A empresa afirma que orienta, incentiva e procura sempre conscientizar os colaboradores sobre a importância da vacina, inclusive facilitando para que os profissionais possam sair durante o expediente de trabalho para se vacinar. Apesar da campanha permanente, no entanto, eles entendem tratar-se de um ato voluntário. Não há nenhum tipo de descontinuidade de contrato ou penalidade com aqueles que, por questões pessoais, decidam não se vacinar. Mesmo com os bons resultados da campanha, a construtora mantém os protocolos de segurança adotados desde o início da pandemia.

No caso da healthtech Dandelin, como a equipe é jovem, por enquanto somente os dois sócios-fundadores já estão 100% imunizados e voltaram a frequentar o escritório em formato híbrido. “Com o avanço da vacinação, optamos por deixar opcional o retorno ao escritório, mas somente para aqueles que tiverem tomado as duas doses da vacina e aguardado os 14 dias para que a imunização esteja completa”, explica o CEO Felipe Burattini.

Ele fala que nenhum dos colaboradores tem um posicionamento negacionista quanto à necessidade da vacinação, tanto para a prevenção pessoal quanto coletiva, mas que a empresa é rigorosa com a questão. “Caso algum colaborador se recusasse a ser vacinado, teríamos a certeza de que os valores dele não estariam em conformidade com os da Dandelin”, complementa Mára Rêdiggollo, COO da empresa.

“Certamente uma recusa à vacinação geraria o desligamento imediato, pois não podemos ter em nossa equipe, principalmente se tratando de uma healthtech, um funcionário que coloque em risco tanto os outros colaboradores da empresa quanto o resto da população brasileira.”

A foodtech Pratí, que até hoje manteve na fábrica somente os profissionais que exercem atividades que não podem ser realizadas a distância, também optou por uma volta gradativa para o escritório daqueles que tenham tomado as duas doses da vacina ou a dose única, no caso da Janssen.

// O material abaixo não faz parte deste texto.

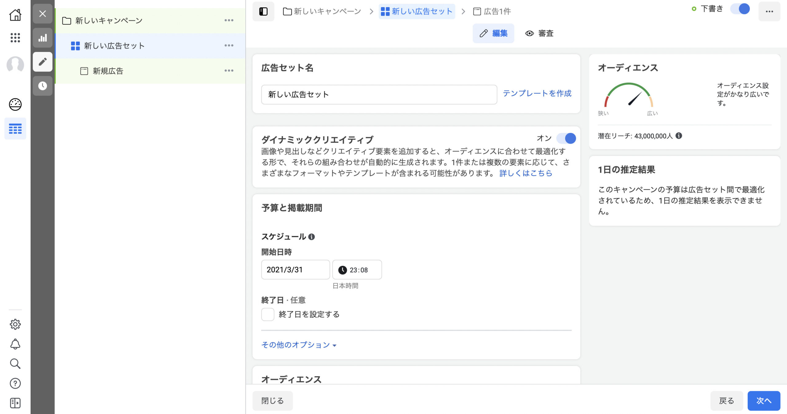Click the 次へ next button

(x=764, y=400)
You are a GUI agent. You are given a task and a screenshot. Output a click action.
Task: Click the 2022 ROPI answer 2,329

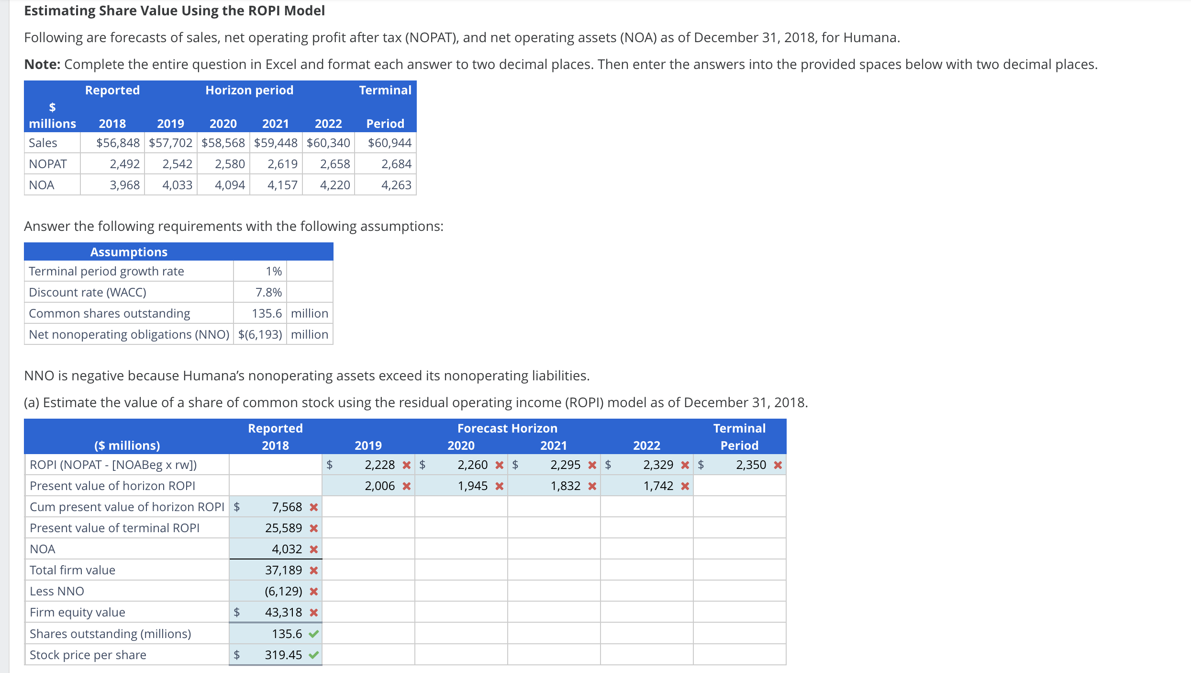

Se houver recusa, porém, a empresa vai dialogar.

“Os colaboradores que estão em home office e não quiserem se vacinar, manteremos no formato remoto até se vacinarem”, afirma o CEO Fabio Canina. “Para os que atuam de forma presencial, buscaremos entender o motivo da recusa e continuaremos reforçando a importância da imunização, pensando sempre no bem-estar de todos”, ele pondera.